From: Cross Plains, TX
Region: Southwest
Topic: Shrubs
Title: Native shrubs or trees for privacy shield in Cross Plains TX
Answered by: Barbara Medford


I'm looking for a small tree or large bush that will stay green year round to use for a privacy shield. We have electrical lines overhead so I need to keep it a low growing tree or bush that will help block the view of our home from the road. We live just outside Cross Plains, Texas and would like something native, if possible.


Good, we only do natives. At the Lady Bird Johnson Wildflower Center, we believe that plants native to an area will require less water, fertilizer or maintenance. We looked at a couple of regional vegetational maps for Texas; one showed Callahan County as having both  the Edwards Plateau and the Rolling Plains represented in the county and one showing Rolling Plains and Post Oak Savannah. So, when we looked at our Recommended Species map for various areas of Texas, it looked like Cross Plains is right on the junction of North Central Texas, High Plains and Central Texas. To try to get the broadest range of possibilities for your purposes, we are going to look at all three areas in our Recommended Species for shrubs and small trees and see what we can come up with that is evergreen and will not require severe pruning beneath electrical lines.

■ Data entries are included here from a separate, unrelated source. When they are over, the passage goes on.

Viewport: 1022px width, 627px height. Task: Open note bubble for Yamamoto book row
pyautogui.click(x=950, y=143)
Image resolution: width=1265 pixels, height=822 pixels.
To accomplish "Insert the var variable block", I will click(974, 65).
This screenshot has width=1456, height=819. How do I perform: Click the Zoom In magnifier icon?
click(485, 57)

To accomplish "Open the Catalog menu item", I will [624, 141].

The biggest problem in this search is finding evergreen plants that will not get too tall, interfering with your electrical lines. Junipers and live oaks fall into that category. Another problem is soil moisture; you can't expect a moist soil to persist very long in that part of Texas. Some of the ones we chose could be too short, but would at least form a visual barrier. One, Mahonia trifoliolata (agarita), will form a real barrier, as it is armed with prickly leaves. Remember none of these will be an instant privacy shield, all will take several years to grow to a useful height. Follow the plant links to the page on each individual plant, check on growing conditions, expected height, and bloom times to fit your particular requirements. If you make a selection and have difficulty locating it, go to our Native Plant Suppliers section, enter your town and state and you will get a list of native plant nurseries, seed suppliers and landscape and environment consultants in your general area.  It would also be a good idea to check with your Callahan County Extension Office for more information on specific plants for your purpose. 


Mahonia trifoliolata (agarita) - 3 to 8 ft.

Ilex vomitoria (yaupon) - 12 to 25 ft.

Leucophyllum frutescens (Texas barometer bush) - 2 to 8 ft.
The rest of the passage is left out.